> [Extrait choisi]
"""
Un orage qui approche, l’enfant dort dans la cale, le père veille, ne pas dormir ou tout juste un quart d’heure. Réveil en sursaut, Maria n’est plus dans son lit, Donald inspecte tout le bateau. Il n’appelle pas les secours, mettant un point d’honneur à la retrouver tout seul – là, le lecteur s’agace, pas certain des capacités du père. Je ne vous en dis pas plus, si ce n’est que la fin est très belle avec coup de théâtre et émotions garanties.

Les acteurs sont très attachants, Donald n’est pas un héros, rien qu’un homme ordinaire avec ses faiblesses et son trop plein d’amour ; Maria une gamine débrouillarde. L’écriture est très simple mais extrêmement plaisante à lire, et mon tout donne un excellent roman !
"""
> [Données fournies]
"""
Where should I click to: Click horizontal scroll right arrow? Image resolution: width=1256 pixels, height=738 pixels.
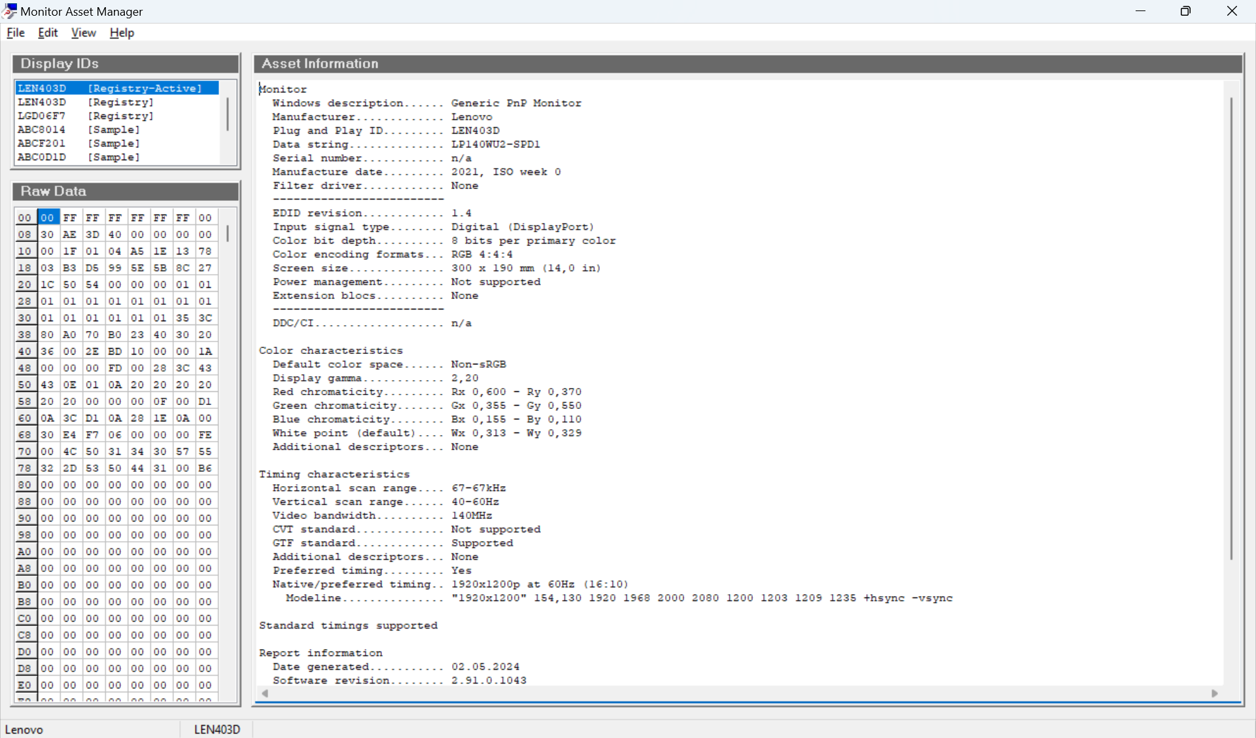click(x=1215, y=694)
"""
> [Consigne] Mets à jour le passage de l'extrait allant de « Un orage qui » jusqu'à « et émotions garanties. », en remplaçant « bateau » par « voilier ». Les données n'ont aucun lien avec l'extrait.

> [Réponse attendue]
Un orage qui approche, l’enfant dort dans la cale, le père veille, ne pas dormir ou tout juste un quart d’heure. Réveil en sursaut, Maria n’est plus dans son lit, Donald inspecte tout le voilier. Il n’appelle pas les secours, mettant un point d’honneur à la retrouver tout seul – là, le lecteur s’agace, pas certain des capacités du père. Je ne vous en dis pas plus, si ce n’est que la fin est très belle avec coup de théâtre et émotions garanties.